Duplicate the stretch of lines from the one containing "The image size" through the one containing "center [424, 263].", and leave the pictures out of the answer.

PROVIDED RECORDS:
=== Begin Enclosure ===
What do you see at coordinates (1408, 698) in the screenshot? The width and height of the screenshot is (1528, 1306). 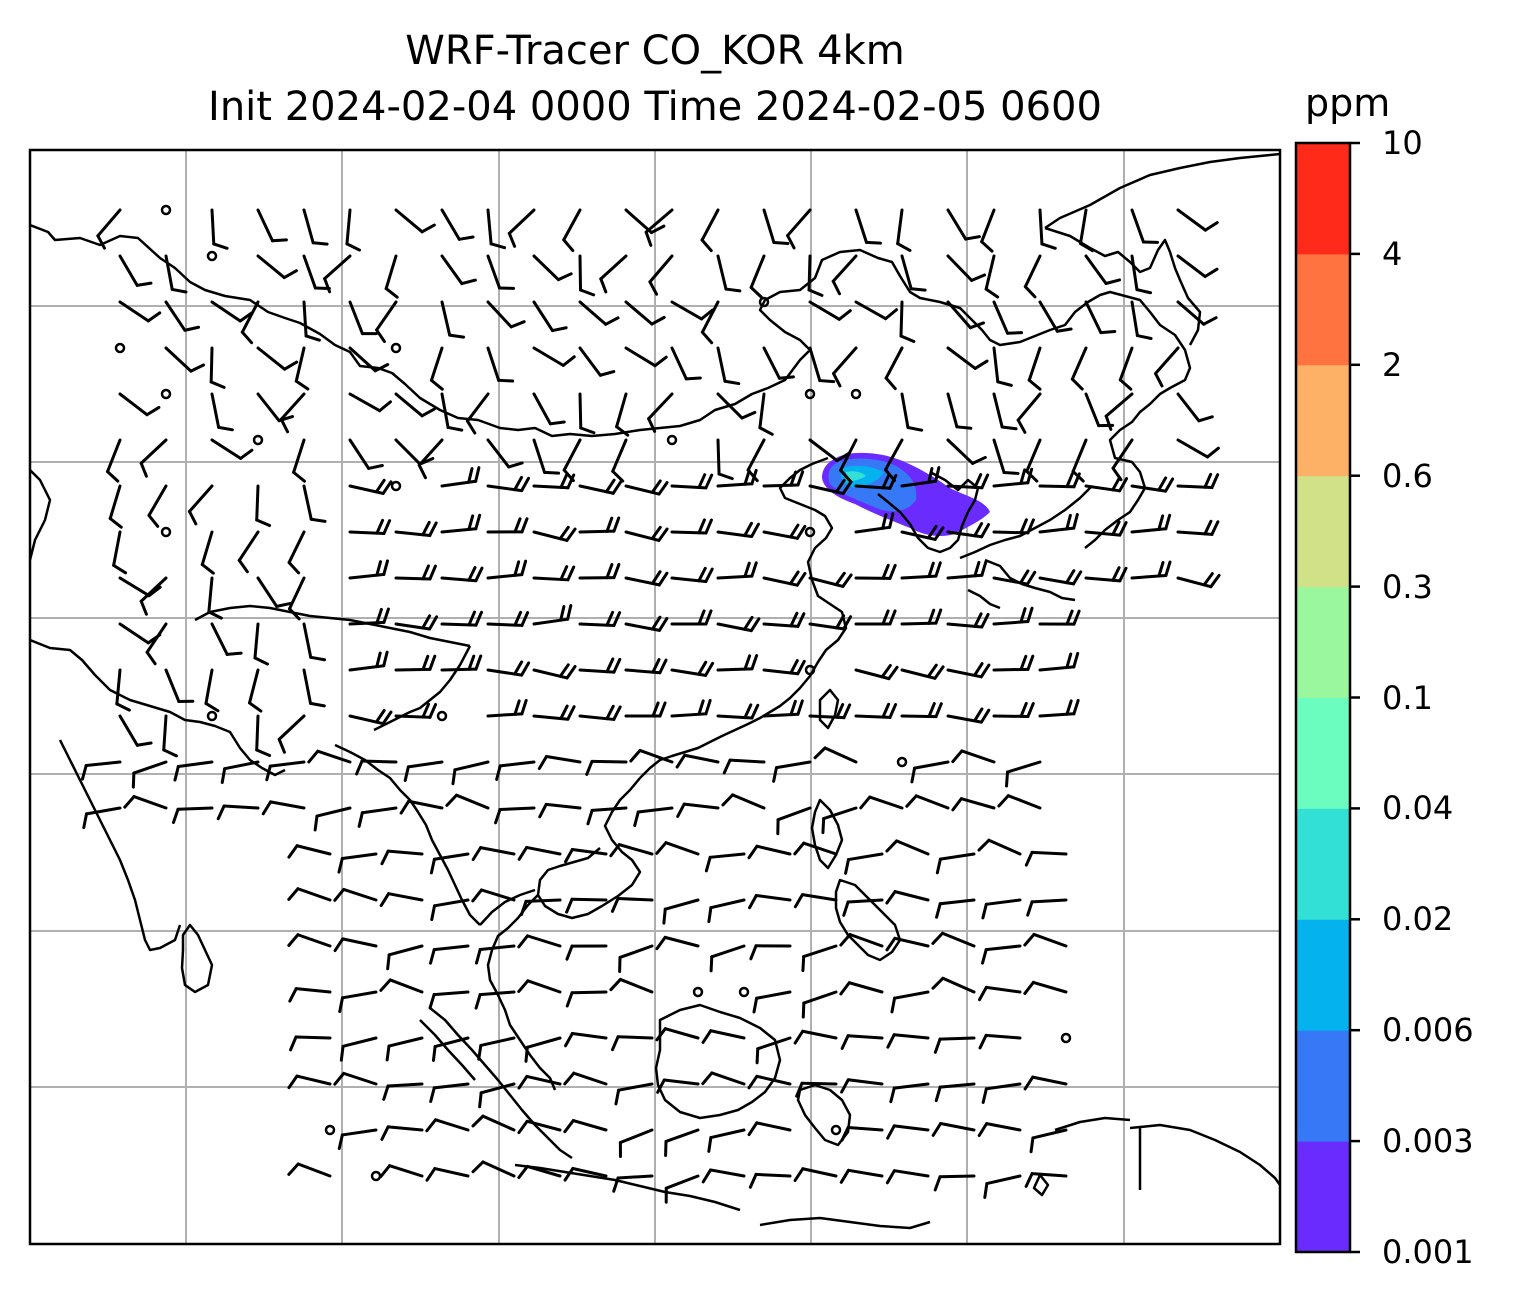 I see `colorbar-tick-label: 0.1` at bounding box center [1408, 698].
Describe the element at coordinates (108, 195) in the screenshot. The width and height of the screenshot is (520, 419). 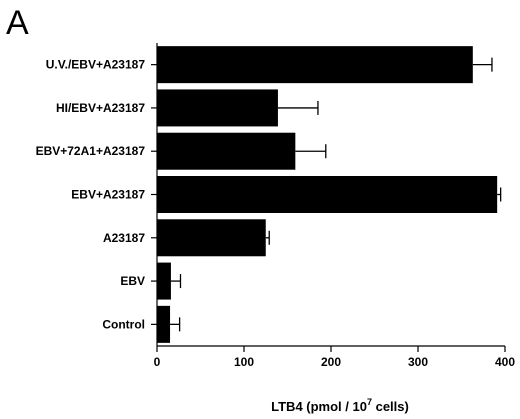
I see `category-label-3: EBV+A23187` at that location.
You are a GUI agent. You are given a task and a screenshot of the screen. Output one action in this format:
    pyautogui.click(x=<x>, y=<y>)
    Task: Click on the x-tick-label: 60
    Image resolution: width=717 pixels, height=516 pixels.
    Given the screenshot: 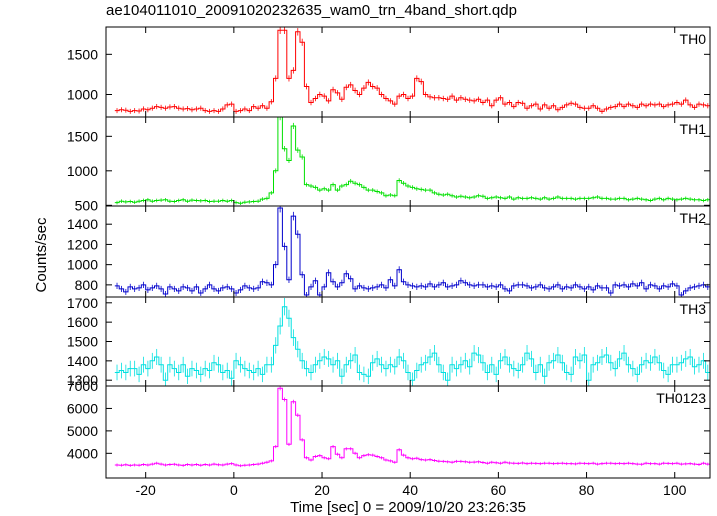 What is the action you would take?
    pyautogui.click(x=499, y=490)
=== End Enclosure ===
=== Begin Enclosure ===
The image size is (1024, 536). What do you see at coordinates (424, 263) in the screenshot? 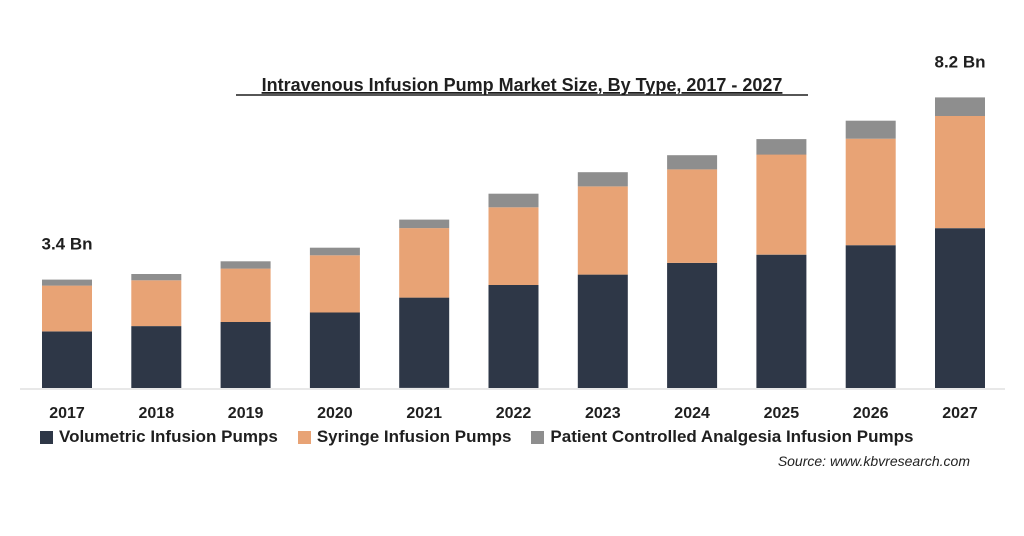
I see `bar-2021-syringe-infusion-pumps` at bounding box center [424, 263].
=== End Enclosure ===
REPLY:
The image size is (1024, 536). What do you see at coordinates (424, 263) in the screenshot? 
I see `bar-2021-syringe-infusion-pumps` at bounding box center [424, 263].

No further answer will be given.